#### DOCUMENT SECTION

Interview with Joe Cheng

Blogs home Featured Image

Background

What’s your background?

I’m a software engineer through and through. I majored in Management Science, but I’ve been working professionally as a programmer since my freshman year in college (1996, the start of the dot-com boom). I started out as a web developer and then, once I graduated and realized I wanted to spend my career writing software, focused on becoming a generalist software engineer. As a self-taught programmer, it took until about 2008 for my imposter syndrome to completely disappear.

I’ve spent most of my career at Boston-area startups, and I’ve enjoyed it tremendously. I’ve had the privilege of working with many wonderful people, and released a lot of software that I’m proud of (or at least, that I was proud of at the time!). In 2006, the startup I worked for was acquired by Microsoft, which meant a relocation to the Seattle area. In late 2009 I left Microsoft to join RStudio, but chose to remain in Seattle.

I’ve worked on a variety of software in my career: web, desktop, front end, back end. I take special pleasure in writing parsers and multithreaded code (generally not at the same time though!).

Tell us about your first experience with R

My very first experience with R was my first day at RStudio. JJ had been working on RStudio for a few months already, and the first feature he assigned to me was syntax highlighting of R code for the source editor. So before I ever wrote a line of R code, I was reading The R Language Definition and got intimately familiar with the grammar.

########
#### STORED DATA

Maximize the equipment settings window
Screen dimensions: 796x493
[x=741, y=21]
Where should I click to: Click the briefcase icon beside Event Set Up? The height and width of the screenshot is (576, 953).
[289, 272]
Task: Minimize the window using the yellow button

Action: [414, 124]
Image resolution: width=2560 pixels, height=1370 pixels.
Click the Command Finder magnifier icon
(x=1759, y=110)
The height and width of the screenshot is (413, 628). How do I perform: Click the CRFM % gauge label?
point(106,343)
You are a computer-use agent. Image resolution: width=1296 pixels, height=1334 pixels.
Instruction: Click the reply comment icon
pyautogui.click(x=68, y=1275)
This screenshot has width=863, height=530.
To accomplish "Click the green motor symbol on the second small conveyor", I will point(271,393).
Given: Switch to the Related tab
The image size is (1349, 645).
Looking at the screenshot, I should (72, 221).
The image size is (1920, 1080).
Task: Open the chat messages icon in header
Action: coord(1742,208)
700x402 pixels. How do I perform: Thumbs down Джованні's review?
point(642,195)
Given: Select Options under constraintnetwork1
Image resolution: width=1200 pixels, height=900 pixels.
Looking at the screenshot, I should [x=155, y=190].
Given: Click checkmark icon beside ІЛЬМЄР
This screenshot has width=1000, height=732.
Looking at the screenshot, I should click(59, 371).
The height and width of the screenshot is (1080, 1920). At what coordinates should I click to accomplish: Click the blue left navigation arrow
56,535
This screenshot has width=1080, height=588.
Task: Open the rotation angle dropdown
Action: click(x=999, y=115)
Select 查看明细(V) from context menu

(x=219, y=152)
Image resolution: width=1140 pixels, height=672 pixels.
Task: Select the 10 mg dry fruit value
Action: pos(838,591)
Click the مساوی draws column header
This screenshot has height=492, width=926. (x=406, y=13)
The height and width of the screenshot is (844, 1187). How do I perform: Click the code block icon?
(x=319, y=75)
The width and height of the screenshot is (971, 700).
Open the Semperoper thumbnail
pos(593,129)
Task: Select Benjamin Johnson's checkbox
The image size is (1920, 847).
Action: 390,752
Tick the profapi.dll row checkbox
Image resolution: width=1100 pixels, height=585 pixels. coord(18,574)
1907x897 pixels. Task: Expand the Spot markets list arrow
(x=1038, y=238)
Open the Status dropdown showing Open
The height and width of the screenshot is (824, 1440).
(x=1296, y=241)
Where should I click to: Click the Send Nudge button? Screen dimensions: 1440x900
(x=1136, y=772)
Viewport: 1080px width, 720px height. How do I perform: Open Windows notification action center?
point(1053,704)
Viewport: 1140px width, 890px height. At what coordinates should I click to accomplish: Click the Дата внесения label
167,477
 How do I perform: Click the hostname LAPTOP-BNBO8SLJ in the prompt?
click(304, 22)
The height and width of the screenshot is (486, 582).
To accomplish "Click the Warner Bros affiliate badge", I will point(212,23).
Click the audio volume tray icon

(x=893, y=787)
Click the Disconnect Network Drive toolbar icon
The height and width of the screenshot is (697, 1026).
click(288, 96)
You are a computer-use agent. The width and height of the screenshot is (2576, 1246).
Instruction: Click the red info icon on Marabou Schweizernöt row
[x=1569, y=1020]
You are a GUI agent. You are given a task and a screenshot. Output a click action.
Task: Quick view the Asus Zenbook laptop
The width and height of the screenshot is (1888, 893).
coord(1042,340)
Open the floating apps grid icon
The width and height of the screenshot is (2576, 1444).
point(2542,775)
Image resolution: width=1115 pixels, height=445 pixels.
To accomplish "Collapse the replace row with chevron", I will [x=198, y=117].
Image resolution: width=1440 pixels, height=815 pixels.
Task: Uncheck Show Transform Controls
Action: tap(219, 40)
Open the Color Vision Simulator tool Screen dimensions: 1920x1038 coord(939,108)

########

◆ **TASK SET**:
A) Transcribe the part of the Joe Cheng interview that opens with the words containing "I’ve spent most" and closes with "same time though!).".
B) In the Joe Cheng interview, what was the first feature JJ assigned to Joe Cheng at RStudio?

◆ **RESULTS FOR EACH TASK**:
A)
I’ve spent most of my career at Boston-area startups, and I’ve enjoyed it tremendously. I’ve had the privilege of working with many wonderful people, and released a lot of software that I’m proud of (or at least, that I was proud of at the time!). In 2006, the startup I worked for was acquired by Microsoft, which meant a relocation to the Seattle area. In late 2009 I left Microsoft to join RStudio, but chose to remain in Seattle.

I’ve worked on a variety of software in my career: web, desktop, front end, back end. I take special pleasure in writing parsers and multithreaded code (generally not at the same time though!).

B) Syntax highlighting of R code for the source editor.